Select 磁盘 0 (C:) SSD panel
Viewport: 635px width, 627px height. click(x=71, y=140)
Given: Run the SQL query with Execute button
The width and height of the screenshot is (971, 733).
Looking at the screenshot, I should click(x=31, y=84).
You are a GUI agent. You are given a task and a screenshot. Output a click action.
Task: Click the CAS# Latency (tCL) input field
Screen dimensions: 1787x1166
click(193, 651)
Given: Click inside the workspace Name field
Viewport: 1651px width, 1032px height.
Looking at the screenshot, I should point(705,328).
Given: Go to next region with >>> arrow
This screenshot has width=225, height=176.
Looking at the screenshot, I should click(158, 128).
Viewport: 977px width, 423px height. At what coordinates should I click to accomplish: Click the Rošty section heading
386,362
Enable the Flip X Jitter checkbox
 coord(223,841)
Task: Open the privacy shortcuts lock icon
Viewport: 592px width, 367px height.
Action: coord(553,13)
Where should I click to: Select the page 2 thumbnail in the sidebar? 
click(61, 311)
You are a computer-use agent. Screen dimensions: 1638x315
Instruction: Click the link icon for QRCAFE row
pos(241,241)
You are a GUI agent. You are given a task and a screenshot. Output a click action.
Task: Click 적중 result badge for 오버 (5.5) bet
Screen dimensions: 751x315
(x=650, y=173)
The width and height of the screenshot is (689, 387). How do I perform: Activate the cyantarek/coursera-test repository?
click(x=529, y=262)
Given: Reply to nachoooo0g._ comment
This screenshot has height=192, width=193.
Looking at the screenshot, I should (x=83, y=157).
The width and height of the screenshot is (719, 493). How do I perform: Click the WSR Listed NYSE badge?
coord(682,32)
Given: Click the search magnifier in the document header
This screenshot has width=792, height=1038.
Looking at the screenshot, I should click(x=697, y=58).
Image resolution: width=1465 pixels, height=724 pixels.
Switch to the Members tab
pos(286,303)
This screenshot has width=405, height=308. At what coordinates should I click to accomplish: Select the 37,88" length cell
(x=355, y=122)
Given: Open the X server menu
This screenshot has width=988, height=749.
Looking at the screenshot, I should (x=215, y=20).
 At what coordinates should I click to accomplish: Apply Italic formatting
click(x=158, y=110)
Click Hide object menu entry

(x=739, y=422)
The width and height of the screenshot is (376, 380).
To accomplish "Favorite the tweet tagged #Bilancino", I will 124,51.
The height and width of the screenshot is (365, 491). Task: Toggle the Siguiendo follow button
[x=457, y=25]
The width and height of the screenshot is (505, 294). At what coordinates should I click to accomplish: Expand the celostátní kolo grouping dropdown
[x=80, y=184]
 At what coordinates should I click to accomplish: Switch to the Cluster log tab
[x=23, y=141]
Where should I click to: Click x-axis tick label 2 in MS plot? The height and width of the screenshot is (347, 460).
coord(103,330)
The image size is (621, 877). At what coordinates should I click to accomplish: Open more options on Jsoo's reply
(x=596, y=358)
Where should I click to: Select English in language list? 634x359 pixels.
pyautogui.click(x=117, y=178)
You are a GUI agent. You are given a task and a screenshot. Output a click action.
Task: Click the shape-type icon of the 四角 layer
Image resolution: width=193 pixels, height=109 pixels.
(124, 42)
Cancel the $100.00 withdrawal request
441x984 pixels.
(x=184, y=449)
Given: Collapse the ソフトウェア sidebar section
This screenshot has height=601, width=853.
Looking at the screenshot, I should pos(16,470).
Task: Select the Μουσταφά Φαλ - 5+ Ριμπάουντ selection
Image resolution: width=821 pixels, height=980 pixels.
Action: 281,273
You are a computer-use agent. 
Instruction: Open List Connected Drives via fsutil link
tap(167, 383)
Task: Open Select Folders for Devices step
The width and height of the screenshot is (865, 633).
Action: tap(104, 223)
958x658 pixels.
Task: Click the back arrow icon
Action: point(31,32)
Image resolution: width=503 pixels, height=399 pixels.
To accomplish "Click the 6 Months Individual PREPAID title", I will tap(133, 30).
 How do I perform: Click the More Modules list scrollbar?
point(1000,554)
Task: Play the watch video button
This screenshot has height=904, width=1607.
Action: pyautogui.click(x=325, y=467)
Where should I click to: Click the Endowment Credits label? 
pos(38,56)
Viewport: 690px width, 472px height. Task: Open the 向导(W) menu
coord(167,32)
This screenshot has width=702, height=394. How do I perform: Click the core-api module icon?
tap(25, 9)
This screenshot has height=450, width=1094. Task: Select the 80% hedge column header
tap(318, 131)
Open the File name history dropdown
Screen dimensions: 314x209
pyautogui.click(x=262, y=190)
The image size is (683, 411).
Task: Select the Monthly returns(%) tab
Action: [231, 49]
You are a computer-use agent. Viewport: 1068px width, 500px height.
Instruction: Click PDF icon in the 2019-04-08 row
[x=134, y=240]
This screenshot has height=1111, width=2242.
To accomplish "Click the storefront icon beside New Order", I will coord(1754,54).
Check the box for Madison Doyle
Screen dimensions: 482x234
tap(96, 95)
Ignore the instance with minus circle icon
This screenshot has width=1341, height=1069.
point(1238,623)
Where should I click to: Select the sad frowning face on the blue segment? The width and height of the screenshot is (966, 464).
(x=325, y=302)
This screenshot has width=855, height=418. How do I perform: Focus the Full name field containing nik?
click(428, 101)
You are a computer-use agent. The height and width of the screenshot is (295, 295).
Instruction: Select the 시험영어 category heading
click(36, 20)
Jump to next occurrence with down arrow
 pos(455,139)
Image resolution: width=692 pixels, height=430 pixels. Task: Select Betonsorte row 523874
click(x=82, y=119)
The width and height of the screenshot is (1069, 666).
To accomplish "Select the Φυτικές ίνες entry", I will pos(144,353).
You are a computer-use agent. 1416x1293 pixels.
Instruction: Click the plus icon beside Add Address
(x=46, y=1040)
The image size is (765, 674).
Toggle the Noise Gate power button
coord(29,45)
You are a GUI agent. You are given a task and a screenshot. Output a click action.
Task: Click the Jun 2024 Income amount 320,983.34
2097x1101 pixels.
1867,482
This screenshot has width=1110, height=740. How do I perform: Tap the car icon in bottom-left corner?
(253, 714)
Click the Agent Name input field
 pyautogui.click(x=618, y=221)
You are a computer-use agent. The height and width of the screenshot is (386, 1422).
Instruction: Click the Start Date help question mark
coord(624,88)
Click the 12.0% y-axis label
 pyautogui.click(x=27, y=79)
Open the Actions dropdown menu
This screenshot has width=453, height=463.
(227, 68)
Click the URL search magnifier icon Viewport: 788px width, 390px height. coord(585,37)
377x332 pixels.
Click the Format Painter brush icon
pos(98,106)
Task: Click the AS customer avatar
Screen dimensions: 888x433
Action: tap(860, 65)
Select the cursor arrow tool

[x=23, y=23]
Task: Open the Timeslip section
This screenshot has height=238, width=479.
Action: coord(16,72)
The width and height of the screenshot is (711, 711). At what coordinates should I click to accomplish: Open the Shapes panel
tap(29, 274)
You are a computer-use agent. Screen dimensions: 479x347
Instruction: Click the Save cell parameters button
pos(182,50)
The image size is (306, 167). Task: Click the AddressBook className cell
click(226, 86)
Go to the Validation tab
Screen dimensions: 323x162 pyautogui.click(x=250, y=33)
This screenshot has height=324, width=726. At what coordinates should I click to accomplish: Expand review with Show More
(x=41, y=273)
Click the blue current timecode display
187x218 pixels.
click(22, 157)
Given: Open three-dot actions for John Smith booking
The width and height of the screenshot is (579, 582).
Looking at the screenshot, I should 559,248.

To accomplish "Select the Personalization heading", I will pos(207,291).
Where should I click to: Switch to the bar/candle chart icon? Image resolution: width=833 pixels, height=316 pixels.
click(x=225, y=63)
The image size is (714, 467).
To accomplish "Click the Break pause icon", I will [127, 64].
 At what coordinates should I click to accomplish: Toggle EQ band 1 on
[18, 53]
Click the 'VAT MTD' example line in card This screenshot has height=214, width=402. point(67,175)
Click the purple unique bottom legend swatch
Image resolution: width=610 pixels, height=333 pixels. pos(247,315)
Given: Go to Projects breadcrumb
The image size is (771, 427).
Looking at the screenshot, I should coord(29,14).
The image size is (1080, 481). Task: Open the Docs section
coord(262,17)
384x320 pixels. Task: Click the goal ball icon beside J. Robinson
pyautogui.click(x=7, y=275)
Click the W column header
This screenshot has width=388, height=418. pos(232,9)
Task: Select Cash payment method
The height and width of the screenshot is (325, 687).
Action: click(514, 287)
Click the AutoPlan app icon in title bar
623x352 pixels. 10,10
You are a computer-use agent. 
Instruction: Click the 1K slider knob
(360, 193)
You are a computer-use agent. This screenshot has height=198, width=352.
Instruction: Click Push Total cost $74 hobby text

◇ ◇ ◇

Please reproduce the items word for word, from the line with "Given: Click inside the workspace Name field" to the line with "I will 124,51.", including both of those lines.

Given: Click inside the workspace Name field
Viewport: 1651px width, 1032px height.
Looking at the screenshot, I should point(705,328).
Given: Go to next region with >>> arrow
This screenshot has width=225, height=176.
Looking at the screenshot, I should click(158, 128).
Viewport: 977px width, 423px height. At what coordinates should I click to accomplish: Click the Rošty section heading
386,362
Enable the Flip X Jitter checkbox
 coord(223,841)
Task: Open the privacy shortcuts lock icon
Viewport: 592px width, 367px height.
Action: coord(553,13)
Where should I click to: Select the page 2 thumbnail in the sidebar? 
click(61, 311)
You are a computer-use agent. Screen dimensions: 1638x315
Instruction: Click the link icon for QRCAFE row
pos(241,241)
You are a GUI agent. You are given a task and a screenshot. Output a click action.
Task: Click 적중 result badge for 오버 (5.5) bet
Screen dimensions: 751x315
(x=650, y=173)
The width and height of the screenshot is (689, 387). How do I perform: Activate the cyantarek/coursera-test repository?
click(x=529, y=262)
Given: Reply to nachoooo0g._ comment
This screenshot has height=192, width=193.
Looking at the screenshot, I should (x=83, y=157).
The width and height of the screenshot is (719, 493). How do I perform: Click the WSR Listed NYSE badge?
coord(682,32)
Given: Click the search magnifier in the document header
This screenshot has width=792, height=1038.
Looking at the screenshot, I should click(x=697, y=58).
Image resolution: width=1465 pixels, height=724 pixels.
Switch to the Members tab
pos(286,303)
This screenshot has width=405, height=308. At what coordinates should I click to accomplish: Select the 37,88" length cell
(x=355, y=122)
Given: Open the X server menu
This screenshot has width=988, height=749.
Looking at the screenshot, I should (x=215, y=20).
 At what coordinates should I click to accomplish: Apply Italic formatting
click(x=158, y=110)
Click Hide object menu entry

(x=739, y=422)
The width and height of the screenshot is (376, 380).
To accomplish "Favorite the tweet tagged #Bilancino", I will 124,51.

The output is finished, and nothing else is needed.